Another acute problem lies with the demand for specific programs. Along with the education quality, another factor that highly affects the education system of the country is the job market. In the case of the Nepali education sector, we have not only been unable to provide better quality education to the students, but we have also been unable to ensure better jobs for them. With globalization, job security is better in international markets than in our domestic ones. This has led to disenchantment with programs that do not ensure a large job market for students. The limitation of the job opportunity creates insecurity among students regarding the degree programs as they figure that limited job opportunity means a lesser chance for them to secure jobs.
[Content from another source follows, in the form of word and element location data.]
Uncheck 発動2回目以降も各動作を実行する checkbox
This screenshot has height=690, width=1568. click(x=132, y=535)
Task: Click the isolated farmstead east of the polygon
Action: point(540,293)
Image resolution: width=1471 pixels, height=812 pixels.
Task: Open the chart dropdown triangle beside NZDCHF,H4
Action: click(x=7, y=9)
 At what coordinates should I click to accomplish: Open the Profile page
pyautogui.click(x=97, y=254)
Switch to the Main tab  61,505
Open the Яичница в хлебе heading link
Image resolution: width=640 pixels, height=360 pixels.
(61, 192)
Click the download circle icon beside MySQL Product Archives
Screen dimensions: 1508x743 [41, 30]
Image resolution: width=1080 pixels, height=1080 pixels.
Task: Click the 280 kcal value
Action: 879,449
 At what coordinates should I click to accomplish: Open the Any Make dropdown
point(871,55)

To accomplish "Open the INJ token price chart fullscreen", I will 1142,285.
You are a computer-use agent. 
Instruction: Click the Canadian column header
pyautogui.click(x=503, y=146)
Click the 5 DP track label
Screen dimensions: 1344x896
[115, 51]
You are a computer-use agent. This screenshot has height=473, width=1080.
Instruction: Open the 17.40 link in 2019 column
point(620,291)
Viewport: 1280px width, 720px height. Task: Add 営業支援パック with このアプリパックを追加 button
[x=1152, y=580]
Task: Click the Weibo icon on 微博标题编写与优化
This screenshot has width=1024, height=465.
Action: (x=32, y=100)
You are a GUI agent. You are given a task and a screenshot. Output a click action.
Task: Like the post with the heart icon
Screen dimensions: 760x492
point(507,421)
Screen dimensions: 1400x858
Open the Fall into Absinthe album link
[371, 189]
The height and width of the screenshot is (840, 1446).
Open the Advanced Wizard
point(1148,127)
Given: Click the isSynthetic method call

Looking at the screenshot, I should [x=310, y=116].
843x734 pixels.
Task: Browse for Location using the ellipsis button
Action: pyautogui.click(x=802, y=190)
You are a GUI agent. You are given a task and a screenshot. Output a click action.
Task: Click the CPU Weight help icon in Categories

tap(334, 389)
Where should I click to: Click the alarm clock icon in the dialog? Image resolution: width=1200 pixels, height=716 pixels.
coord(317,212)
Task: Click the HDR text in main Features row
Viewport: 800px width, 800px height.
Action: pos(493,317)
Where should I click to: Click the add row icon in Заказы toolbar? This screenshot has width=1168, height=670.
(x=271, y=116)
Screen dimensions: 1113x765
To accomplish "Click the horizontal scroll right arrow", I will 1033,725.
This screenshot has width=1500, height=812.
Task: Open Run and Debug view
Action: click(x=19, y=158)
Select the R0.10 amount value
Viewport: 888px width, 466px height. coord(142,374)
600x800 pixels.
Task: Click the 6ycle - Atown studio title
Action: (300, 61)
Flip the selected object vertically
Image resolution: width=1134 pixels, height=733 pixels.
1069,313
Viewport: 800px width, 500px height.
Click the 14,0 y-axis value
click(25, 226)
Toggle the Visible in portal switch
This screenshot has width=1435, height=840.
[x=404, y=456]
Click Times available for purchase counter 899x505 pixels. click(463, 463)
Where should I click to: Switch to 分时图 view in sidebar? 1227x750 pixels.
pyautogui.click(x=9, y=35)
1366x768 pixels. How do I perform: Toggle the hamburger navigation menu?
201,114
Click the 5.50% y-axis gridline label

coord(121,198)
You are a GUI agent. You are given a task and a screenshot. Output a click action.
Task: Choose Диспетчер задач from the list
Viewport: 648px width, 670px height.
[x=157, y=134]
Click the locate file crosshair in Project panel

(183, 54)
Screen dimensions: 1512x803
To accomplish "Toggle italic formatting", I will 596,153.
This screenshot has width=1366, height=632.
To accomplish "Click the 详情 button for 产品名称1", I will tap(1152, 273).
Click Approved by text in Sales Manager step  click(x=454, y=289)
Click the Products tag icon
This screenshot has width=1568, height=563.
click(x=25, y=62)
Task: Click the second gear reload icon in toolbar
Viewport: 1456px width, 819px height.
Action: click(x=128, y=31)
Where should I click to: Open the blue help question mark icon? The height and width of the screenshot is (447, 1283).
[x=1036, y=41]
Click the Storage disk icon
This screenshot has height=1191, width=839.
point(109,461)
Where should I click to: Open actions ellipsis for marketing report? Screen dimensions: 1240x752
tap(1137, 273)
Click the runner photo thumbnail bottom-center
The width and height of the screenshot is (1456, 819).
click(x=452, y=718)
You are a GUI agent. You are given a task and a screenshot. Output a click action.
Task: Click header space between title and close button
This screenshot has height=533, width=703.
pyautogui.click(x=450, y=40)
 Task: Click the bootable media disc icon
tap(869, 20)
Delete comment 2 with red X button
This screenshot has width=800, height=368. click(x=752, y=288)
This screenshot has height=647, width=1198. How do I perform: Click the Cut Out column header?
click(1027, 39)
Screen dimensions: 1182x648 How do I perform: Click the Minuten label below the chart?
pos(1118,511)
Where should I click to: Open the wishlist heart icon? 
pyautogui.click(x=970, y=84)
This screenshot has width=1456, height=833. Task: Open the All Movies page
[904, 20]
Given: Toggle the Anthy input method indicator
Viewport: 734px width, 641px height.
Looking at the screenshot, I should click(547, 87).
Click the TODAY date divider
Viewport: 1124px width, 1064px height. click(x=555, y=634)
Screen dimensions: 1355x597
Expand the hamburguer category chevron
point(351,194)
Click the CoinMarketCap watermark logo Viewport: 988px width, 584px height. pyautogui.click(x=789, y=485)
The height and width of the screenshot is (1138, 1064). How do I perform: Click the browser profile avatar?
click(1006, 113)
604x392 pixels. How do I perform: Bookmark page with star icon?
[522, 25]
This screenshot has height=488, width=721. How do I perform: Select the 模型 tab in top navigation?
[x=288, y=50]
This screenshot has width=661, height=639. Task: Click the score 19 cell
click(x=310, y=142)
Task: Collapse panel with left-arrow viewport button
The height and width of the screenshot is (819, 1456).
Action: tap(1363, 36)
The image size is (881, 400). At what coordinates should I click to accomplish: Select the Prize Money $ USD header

Another rationale that can probably help explain the anomaly is the affiliation process of the country’s medical education system. Even though the National Medical Education Act 2019 of the country has set strict criteria for granting affiliation to colleges offering all sorts of Health Science degree programs, the malpractice within the system hasn’t been abated. As the medical colleges across the country are granted affiliations without proper regulation, there will be an increase in the number of medical programs offered throughout the country. This increases the gap between the expected number of candidates per program and an actual number of candidates interested to enroll in such programs. The issue also reflects a lack of research and study on the part of the affiliation granting body that prevents them from getting the real picture.
Besides these questions have also been raised regarding the modality of question formation for the entrance examination. Especially diploma level students have lamented that MEC has neglected their syllabus while preparing entrance questions putting thousands of students' career paths at risk. Addressing the discrepancies, MEC spokespersons have time and again stressed that all the steps that have been taken have been for the sake of improving the quality of medical education in the long run. It does however look challenging for MEC to address present concerns and at the same time not let any decision compromise medical education quality.